▶ _Aim of the exercise_
Scan the entries below for the word "Open". Copy each line that has it.

▶ _Provided data_
----

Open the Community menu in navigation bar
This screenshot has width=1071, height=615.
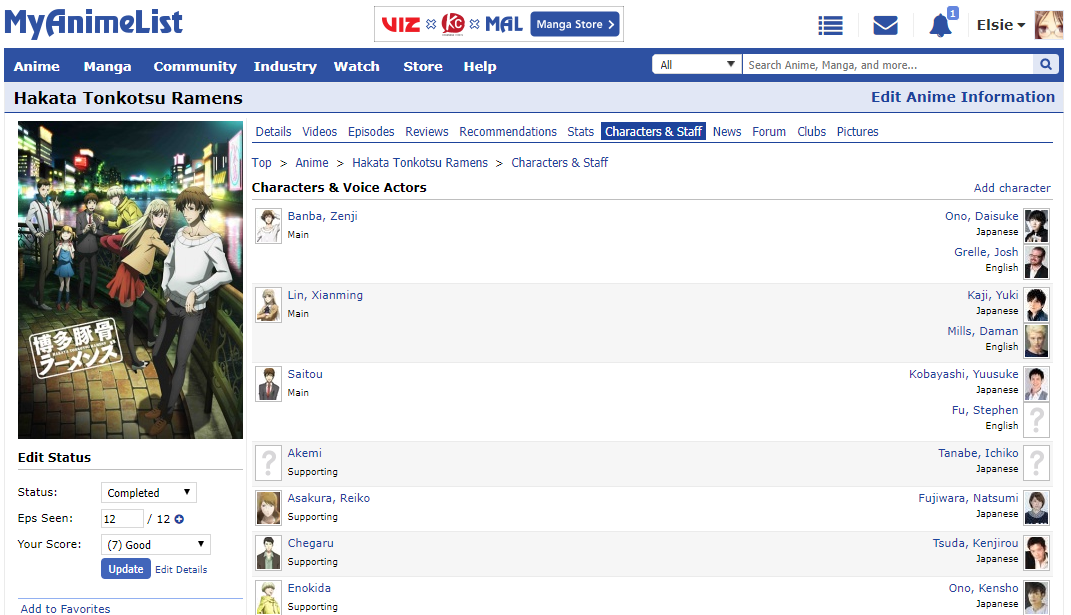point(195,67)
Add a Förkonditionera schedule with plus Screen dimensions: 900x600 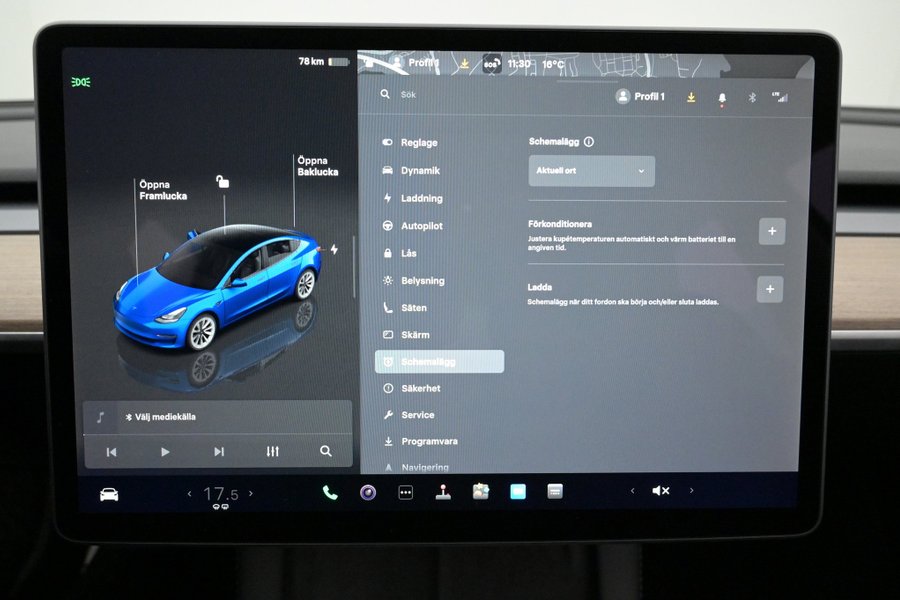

----

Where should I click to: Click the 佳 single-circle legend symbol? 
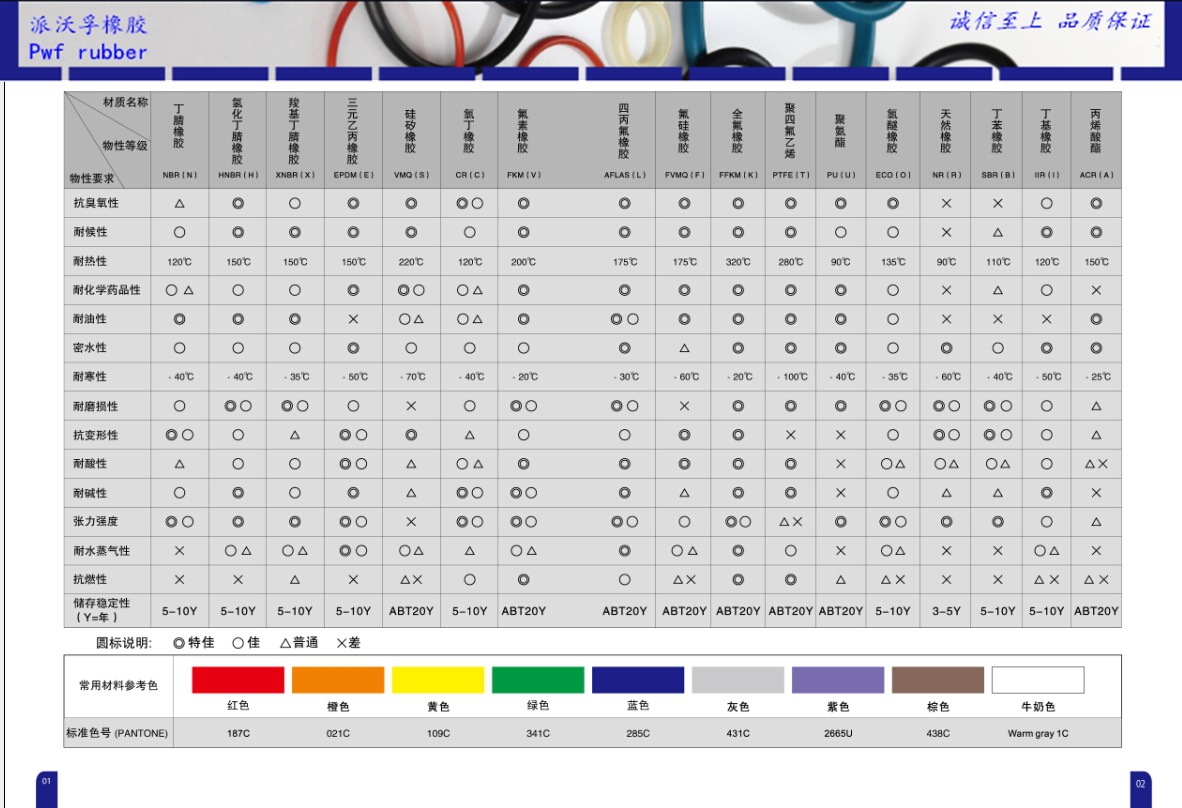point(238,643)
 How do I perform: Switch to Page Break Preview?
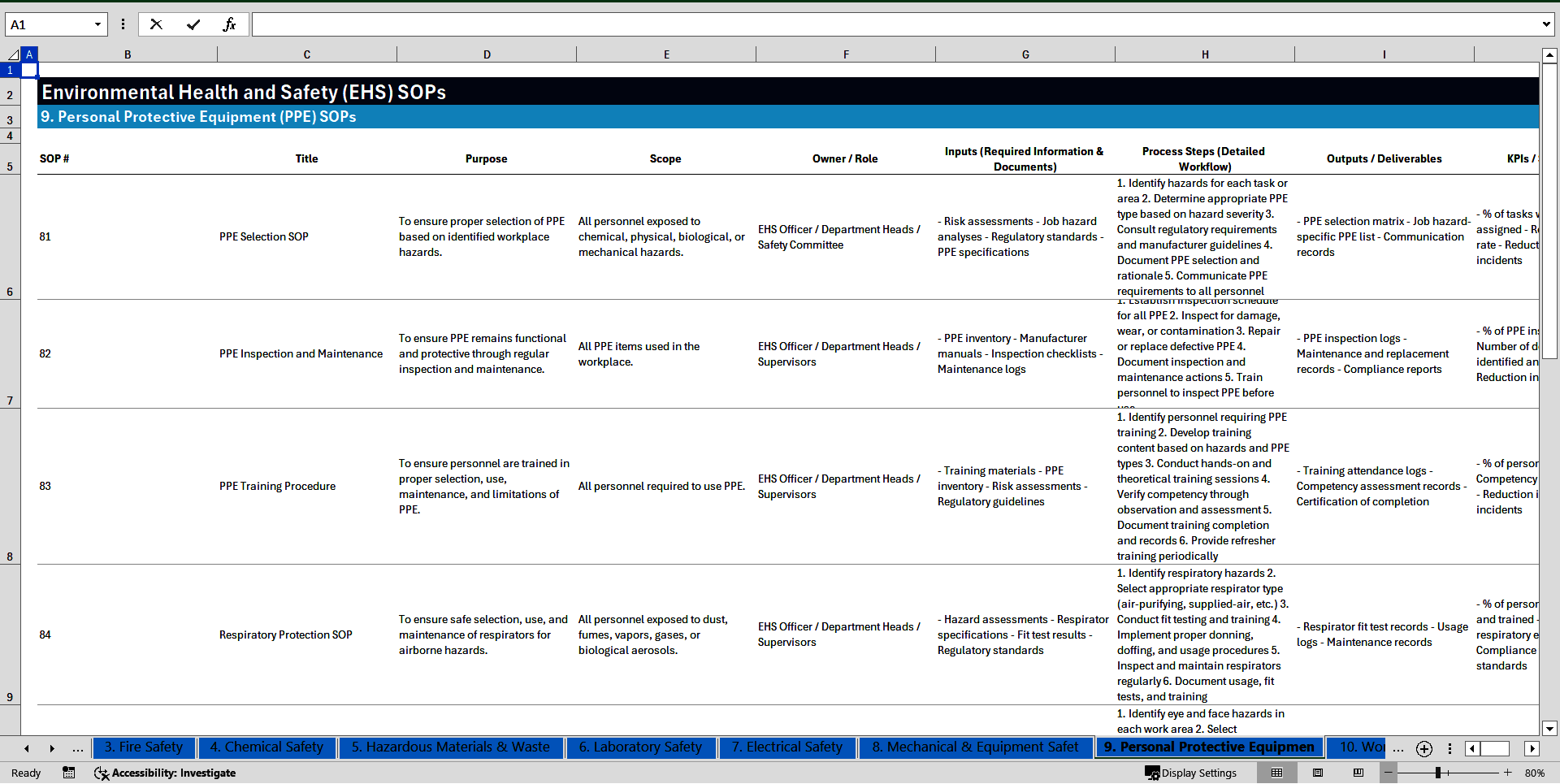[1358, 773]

----

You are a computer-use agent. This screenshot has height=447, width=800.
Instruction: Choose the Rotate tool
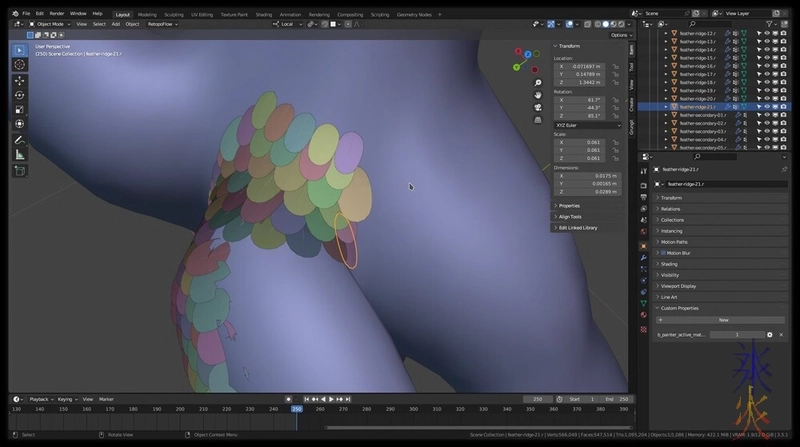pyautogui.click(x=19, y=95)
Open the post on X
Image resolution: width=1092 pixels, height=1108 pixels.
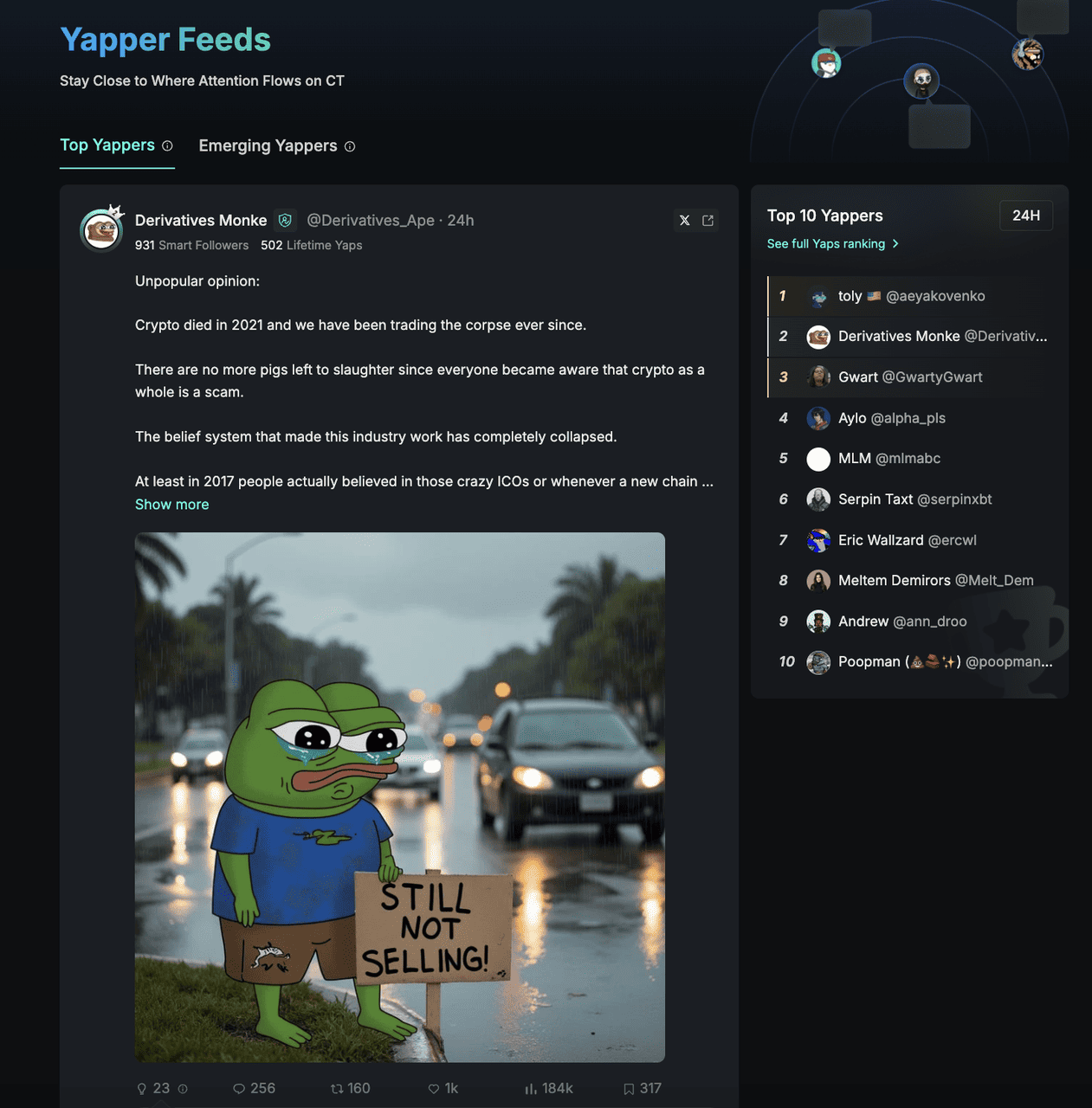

----

▶ _Expected answer_
Open the Community menu in navigation bar
Open the post on X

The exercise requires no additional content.